"Quanto aos Estados Unidos da América, não obstante a articulação estabelecida com as autoridades daquele país, não obtivemos respostas aos quesitos formulados nas cartas rogatórias", declarou Beatriz Buchili, quando prestava, na Assembleia da República, informações sobre a atividade da Procuradoria-Geral da República de 2018.

As autoridades de Moçambique e do Estados Unidos estão a investigar, em processos paralelos, o caso das dívidas ocultas e fizeram pedidos de extradição separados do antigo ministro das Finanças Manuel Chang, que se encontra na África do Sul.

A magistrada insistiu na necessidade de cooperação judiciária com os EUA, porque alguns arguidos receberam subornos a partir de transações feitas em território norte-americano.

Beatriz Buchili afirmou ainda que Moçambique não recebeu igualmente respostas às cartas rogatórias expedidas para os Emiratos Árabes Unidos (EAU), onde estão sedeadas as empresas fornecedoras de bens e serviços que receberam os empréstimos concedidos através de dívidas não declaradas nas contas do Estado.

No total, as autoridades judiciais moçambicanas pediram auxílio jurídico a oito estados, incluindo Portugal.

A Procuradora-Geral da República assinalou que nove pessoas estão detidas em Moçambique no âmbito do referido processo, de um total de 28 arguidos.

Entre os arguidos, inclui-se o antigo ministro e atual deputado da Assembleia da República Manuel Chang.

O grupo de construção naval Privinvest foi contratado por Moçambique para projetos marítimos avaliados em mais de 2.000 milhões de dólares, para os quais o país obteve empréstimos em 2013 e 2014 e que viria a esconder do parlamento e dos doadores, como o Fundo Monetário Internacional (FMI).

Uma auditoria internacional deu conta da falta de justificativos de mais de 500 milhões de dólares dos referidos empréstimos, sobrefaturação no fornecimento de bens e inviabilidade financeira das empresas beneficiárias do dinheiro.

A justiça norte-americana iniciou um processo para investigar o esquema de corrupção, aguardando pela extradição de alguns dos envolvidos.

Entre estes está o antigo ministro moçambicano, o negociador da Privinvest, o libanês Jean Boustani, e vários banqueiros do banco Credit Suisse.

Todos são acusados de envolvimento num esquema de corrupção que lesou o Estado moçambicano, devido a empréstimos ocultos às empresas estatais moçambicanas Ematum, Proindicus e MAM, garantidos pelo Estado, cujos valores foram desviados alegadamente para enriquecimento próprio dos suspeitos.

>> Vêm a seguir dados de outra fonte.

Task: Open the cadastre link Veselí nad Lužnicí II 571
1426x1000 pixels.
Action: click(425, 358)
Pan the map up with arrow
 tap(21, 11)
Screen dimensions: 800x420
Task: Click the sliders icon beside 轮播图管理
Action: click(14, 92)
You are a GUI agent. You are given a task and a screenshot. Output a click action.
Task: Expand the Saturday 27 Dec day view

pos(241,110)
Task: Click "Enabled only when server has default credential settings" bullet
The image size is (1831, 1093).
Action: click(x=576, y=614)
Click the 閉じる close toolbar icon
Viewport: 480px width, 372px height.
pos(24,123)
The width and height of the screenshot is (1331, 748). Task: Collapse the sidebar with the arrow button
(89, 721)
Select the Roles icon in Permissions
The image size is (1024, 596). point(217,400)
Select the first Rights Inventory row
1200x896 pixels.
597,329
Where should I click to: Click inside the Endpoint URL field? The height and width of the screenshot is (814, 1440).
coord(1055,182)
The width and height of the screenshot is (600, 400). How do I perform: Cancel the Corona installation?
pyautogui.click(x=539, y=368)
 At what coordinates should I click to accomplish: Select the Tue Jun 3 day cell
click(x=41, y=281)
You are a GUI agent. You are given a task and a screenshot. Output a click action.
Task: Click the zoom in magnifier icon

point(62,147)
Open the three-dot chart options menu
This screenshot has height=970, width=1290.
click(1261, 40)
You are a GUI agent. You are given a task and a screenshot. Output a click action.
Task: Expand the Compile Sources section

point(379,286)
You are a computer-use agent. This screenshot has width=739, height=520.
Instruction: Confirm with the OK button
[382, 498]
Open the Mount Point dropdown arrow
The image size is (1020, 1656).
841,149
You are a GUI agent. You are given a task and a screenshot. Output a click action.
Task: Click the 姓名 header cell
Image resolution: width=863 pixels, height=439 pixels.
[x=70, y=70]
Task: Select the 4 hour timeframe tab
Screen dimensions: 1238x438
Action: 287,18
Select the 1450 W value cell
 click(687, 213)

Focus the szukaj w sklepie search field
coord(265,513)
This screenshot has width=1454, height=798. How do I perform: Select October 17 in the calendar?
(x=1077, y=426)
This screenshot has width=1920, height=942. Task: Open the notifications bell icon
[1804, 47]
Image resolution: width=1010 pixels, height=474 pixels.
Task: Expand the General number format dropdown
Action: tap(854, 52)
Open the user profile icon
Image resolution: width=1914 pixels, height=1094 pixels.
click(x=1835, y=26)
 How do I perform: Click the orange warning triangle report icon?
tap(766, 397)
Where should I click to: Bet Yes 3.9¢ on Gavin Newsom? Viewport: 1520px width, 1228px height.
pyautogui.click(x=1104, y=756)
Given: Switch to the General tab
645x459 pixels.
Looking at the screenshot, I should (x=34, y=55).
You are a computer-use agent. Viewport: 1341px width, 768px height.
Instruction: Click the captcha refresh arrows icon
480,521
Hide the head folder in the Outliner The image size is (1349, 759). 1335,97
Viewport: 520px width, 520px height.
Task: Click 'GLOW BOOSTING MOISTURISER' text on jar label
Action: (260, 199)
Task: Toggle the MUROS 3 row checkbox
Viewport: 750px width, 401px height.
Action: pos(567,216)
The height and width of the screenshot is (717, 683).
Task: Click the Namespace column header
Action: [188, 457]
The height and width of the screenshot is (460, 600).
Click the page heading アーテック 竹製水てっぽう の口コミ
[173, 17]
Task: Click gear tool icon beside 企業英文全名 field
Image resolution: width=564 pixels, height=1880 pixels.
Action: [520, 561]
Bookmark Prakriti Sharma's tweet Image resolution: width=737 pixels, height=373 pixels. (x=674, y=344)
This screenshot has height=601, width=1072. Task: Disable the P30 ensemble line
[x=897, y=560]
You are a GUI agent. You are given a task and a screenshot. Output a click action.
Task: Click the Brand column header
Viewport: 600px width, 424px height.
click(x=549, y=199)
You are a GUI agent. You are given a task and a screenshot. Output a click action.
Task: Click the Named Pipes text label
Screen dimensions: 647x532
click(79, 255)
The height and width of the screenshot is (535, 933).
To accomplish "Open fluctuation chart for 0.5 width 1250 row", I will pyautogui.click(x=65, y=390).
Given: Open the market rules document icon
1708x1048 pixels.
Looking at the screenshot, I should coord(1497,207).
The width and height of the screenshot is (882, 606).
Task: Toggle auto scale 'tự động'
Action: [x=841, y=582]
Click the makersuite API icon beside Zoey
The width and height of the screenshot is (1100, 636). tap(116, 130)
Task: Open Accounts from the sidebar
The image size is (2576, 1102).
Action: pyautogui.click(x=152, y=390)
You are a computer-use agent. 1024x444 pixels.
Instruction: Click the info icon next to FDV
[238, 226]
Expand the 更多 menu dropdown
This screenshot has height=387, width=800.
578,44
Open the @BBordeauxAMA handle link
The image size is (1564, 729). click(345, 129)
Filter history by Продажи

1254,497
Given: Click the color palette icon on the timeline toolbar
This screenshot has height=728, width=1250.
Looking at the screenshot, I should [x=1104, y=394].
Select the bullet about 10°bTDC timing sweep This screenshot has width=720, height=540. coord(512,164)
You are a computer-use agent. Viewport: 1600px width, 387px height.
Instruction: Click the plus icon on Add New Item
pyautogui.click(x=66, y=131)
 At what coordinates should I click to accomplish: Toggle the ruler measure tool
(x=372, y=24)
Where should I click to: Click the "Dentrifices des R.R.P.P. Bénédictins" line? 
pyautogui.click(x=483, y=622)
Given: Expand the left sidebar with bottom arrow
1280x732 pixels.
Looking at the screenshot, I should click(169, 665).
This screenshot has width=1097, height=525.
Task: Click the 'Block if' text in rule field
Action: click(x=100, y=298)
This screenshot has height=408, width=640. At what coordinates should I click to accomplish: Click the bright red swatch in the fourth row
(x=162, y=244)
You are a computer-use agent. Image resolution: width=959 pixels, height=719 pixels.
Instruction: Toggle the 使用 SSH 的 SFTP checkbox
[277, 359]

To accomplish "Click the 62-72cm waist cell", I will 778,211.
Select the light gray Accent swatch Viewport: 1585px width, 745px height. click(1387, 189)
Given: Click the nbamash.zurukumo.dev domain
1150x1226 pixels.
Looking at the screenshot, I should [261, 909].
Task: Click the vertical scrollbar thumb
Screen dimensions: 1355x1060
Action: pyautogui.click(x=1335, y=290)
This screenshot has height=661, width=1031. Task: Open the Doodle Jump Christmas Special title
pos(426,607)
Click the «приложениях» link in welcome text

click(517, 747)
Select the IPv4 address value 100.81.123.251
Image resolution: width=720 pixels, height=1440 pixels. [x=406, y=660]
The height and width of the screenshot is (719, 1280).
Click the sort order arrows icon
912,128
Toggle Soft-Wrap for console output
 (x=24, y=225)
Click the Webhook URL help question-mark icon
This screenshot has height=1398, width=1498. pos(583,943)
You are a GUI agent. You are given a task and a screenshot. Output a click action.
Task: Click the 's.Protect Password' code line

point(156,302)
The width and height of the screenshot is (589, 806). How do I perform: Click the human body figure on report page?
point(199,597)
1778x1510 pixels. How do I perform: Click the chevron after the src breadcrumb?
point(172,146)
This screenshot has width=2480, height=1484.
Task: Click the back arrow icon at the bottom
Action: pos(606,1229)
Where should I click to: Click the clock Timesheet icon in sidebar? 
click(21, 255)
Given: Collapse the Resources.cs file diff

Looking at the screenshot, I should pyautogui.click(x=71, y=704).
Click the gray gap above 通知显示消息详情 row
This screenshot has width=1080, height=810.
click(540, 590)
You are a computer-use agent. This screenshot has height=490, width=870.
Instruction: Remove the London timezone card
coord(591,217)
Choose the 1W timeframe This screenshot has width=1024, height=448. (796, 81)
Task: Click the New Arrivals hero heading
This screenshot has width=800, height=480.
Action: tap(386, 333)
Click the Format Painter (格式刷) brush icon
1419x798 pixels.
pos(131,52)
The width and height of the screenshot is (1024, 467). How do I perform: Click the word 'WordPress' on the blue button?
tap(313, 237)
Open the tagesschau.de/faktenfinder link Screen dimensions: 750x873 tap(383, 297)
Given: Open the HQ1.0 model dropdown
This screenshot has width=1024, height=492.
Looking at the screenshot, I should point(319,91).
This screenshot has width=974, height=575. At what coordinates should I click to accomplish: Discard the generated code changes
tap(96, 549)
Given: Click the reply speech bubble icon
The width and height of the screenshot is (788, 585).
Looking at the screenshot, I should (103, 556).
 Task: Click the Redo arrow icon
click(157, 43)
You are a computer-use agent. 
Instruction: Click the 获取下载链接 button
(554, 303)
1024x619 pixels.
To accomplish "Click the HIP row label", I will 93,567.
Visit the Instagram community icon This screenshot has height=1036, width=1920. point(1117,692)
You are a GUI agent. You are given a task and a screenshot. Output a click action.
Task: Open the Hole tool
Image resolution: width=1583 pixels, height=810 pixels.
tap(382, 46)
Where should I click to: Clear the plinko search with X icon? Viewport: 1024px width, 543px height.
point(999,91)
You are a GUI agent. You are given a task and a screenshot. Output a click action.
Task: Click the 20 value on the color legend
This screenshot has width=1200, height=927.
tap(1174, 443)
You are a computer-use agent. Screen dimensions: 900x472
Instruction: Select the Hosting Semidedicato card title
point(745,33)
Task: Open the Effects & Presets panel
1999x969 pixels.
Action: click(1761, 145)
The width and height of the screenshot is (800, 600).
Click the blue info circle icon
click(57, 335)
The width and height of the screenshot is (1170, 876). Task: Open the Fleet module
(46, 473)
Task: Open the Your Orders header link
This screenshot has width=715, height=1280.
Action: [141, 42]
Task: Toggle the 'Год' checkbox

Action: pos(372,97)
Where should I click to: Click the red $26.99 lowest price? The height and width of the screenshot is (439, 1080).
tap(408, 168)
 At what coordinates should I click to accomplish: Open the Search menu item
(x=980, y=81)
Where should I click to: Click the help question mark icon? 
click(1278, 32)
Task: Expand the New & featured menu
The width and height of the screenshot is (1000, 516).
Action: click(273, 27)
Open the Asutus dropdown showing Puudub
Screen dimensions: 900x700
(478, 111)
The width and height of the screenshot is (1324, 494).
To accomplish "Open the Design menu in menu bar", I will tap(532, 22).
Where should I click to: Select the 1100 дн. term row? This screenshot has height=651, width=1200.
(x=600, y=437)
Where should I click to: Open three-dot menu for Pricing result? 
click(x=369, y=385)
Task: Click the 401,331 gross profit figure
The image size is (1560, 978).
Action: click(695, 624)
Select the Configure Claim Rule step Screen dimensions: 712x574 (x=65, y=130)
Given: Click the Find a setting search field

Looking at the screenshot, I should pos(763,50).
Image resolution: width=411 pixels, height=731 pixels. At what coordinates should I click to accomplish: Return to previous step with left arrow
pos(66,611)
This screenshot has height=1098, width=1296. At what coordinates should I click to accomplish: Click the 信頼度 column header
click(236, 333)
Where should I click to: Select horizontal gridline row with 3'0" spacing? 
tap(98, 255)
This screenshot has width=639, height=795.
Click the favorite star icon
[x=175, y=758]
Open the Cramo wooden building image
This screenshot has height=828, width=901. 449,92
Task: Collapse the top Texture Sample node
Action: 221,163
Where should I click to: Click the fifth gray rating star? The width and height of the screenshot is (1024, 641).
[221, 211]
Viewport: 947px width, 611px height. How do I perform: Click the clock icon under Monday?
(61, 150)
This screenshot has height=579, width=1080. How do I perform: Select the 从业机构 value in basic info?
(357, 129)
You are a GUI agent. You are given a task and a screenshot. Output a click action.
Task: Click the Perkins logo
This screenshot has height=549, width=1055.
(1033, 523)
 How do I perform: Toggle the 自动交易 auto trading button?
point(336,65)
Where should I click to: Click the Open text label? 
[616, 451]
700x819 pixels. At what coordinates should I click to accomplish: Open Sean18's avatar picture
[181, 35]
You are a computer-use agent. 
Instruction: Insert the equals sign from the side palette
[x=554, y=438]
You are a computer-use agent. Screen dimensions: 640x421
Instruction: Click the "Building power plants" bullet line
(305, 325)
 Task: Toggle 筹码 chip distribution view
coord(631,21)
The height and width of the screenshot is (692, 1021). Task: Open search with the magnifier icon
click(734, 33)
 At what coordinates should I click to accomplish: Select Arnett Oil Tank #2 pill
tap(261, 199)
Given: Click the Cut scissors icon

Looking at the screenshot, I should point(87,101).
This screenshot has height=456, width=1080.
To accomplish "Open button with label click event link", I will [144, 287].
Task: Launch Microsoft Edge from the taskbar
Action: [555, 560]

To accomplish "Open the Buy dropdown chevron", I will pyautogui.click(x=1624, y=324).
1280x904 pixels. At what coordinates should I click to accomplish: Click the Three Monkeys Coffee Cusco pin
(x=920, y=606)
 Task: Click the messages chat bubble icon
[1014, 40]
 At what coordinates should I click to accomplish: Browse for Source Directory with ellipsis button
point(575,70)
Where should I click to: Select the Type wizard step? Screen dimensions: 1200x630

Nos EUA, o caso vai ser julgado ao abrigo da Lei das Práticas de Corrupção Estrangeiras (FCPA, na sigla em inglês), que condena o pagamento de subornos a membros de governos estrangeiros para aprovação de negócios em benefício próprio.

Segundo a acusação, representantes da Privinvest foram acusados de "inflacionar os preços de equipamentos e serviços" fornecidos a Moçambique, libertando assim o dinheiro para o esquema de subornos.

Em 2016, a revelação de que o Estado tinha dado garantias escondidas a empréstimos levou à suspensão de vários apoios internacionais, contribuindo para a degradação das perspetivas económicas do país.

A justiça moçambicana e a justiça norte-americana consideram que parte desse dinheiro foi usado para o pagamento de subornos a cidadãos moçambicanos e estrangeiros.